- Muha Vas Location in Slovenia
- Coordinates: 45°32′13.92″N 14°55′27.50″E﻿ / ﻿45.5372000°N 14.9243056°E
- Country: Slovenia
- Traditional region: Lower Carniola
- Statistical region: Southeast Slovenia
- Municipality: Kočevje

Area
- • Total: 3.35 km^{2} (1.29 sq mi)

Population (2002)
- • Total: 0

= Muha Vas =

Muha Vas (/sl/; Muha vas, in older sources also Gorenja Turkova Draga; Oberfliegendorf; Gottscheerish: Wliəgndoarf) is a village in the Municipality of Kočevje in southern Slovenia. The area is part of the traditional region of Lower Carniola and is now included in the Southeast Slovenia Statistical Region. It no longer has any permanent residents.

==History==
Muha Vas was a Gottschee German village. It was attacked and laid waste in an Ottoman raid in 1491. According to the 1574 land registry, it had two full farms (each divided into half farms) and two tenant farmers. Due to their small farms and exposure to the danger of Ottoman raids, the farmers paid a low tax and performed corvée only one day per year. The settlement had 11 houses in 1770, but only seven in 1825. The peak population of the village was 60 in 1880, but by 1910 this had declined to 36. In 1936, the village had nine houses and 46 residents (10 German, 8 Slovene, and 28 ethnically mixed). At that time, the economy of the village was based on subsistence agriculture and peddling. Schooling was offered in nearby Podlesje.

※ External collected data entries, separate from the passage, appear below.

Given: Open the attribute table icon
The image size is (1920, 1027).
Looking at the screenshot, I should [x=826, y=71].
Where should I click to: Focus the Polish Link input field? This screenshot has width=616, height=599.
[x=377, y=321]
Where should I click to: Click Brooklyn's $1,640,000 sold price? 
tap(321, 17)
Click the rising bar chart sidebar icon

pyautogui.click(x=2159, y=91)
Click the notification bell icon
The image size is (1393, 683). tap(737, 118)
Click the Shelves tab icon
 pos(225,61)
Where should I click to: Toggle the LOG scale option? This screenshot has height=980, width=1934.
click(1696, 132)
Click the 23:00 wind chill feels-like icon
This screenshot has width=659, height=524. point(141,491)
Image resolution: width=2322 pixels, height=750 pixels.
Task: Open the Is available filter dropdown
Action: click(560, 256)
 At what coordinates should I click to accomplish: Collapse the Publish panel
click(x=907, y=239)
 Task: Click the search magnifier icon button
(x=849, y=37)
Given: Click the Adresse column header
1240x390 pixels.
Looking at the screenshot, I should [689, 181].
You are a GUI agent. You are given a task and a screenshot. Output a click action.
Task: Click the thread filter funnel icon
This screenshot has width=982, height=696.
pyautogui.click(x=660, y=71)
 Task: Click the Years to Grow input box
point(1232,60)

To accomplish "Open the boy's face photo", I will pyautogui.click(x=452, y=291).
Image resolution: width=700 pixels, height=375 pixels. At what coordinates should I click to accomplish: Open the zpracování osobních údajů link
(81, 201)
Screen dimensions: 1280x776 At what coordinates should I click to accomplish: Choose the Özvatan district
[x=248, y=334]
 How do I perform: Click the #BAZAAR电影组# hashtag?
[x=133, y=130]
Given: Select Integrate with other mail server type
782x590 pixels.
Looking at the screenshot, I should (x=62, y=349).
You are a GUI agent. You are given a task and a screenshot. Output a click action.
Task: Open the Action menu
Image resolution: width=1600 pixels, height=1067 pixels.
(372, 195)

The German inhabitants were evicted during the Second World War, on 18 December 1941.

After the war, six of the nine houses in the village were still in usable condition, and there was a population of 15. The population had declined to nine people in four houses by 1948. In 1961, only one house remained in the village, and, by 1971, it was vacant and deteriorating.